(Saved entries)
* * * * * * * * *

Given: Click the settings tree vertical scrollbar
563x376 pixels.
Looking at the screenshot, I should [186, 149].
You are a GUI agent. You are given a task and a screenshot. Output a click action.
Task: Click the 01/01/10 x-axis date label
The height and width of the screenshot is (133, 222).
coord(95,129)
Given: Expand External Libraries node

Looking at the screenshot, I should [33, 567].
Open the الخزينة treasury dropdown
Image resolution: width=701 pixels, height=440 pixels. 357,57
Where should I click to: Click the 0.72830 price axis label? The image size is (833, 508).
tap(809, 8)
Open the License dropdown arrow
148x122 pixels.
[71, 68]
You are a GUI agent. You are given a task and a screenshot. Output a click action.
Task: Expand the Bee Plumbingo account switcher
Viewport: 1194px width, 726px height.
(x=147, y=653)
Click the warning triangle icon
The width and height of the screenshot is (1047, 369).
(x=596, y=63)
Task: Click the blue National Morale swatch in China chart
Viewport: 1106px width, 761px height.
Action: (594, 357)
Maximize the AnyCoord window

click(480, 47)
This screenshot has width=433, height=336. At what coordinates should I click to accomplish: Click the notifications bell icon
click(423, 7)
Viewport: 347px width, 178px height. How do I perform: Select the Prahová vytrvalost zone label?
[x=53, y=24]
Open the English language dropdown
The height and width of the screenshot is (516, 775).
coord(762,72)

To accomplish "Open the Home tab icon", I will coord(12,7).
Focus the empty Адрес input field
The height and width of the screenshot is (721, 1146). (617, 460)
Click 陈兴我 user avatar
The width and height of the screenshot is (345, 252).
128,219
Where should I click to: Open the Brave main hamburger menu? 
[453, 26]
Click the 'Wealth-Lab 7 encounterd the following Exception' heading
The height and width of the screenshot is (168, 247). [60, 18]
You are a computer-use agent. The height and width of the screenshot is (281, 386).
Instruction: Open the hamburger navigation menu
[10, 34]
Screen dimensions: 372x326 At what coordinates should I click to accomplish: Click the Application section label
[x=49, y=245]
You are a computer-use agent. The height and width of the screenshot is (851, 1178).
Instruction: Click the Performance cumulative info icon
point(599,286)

* * * * * * * * *

-- Instructions for the task --
The word to find is "agent". Copy every line of the records that holds it.

-- Solution for this problem --
You are a GUI agent. You are given a task and a screenshot. Output a click action.
You are a GUI agent. You are given a task and a screenshot. Output a click action.
You are a computer-use agent. The height and width of the screenshot is (281, 386).
You are a computer-use agent. The height and width of the screenshot is (851, 1178).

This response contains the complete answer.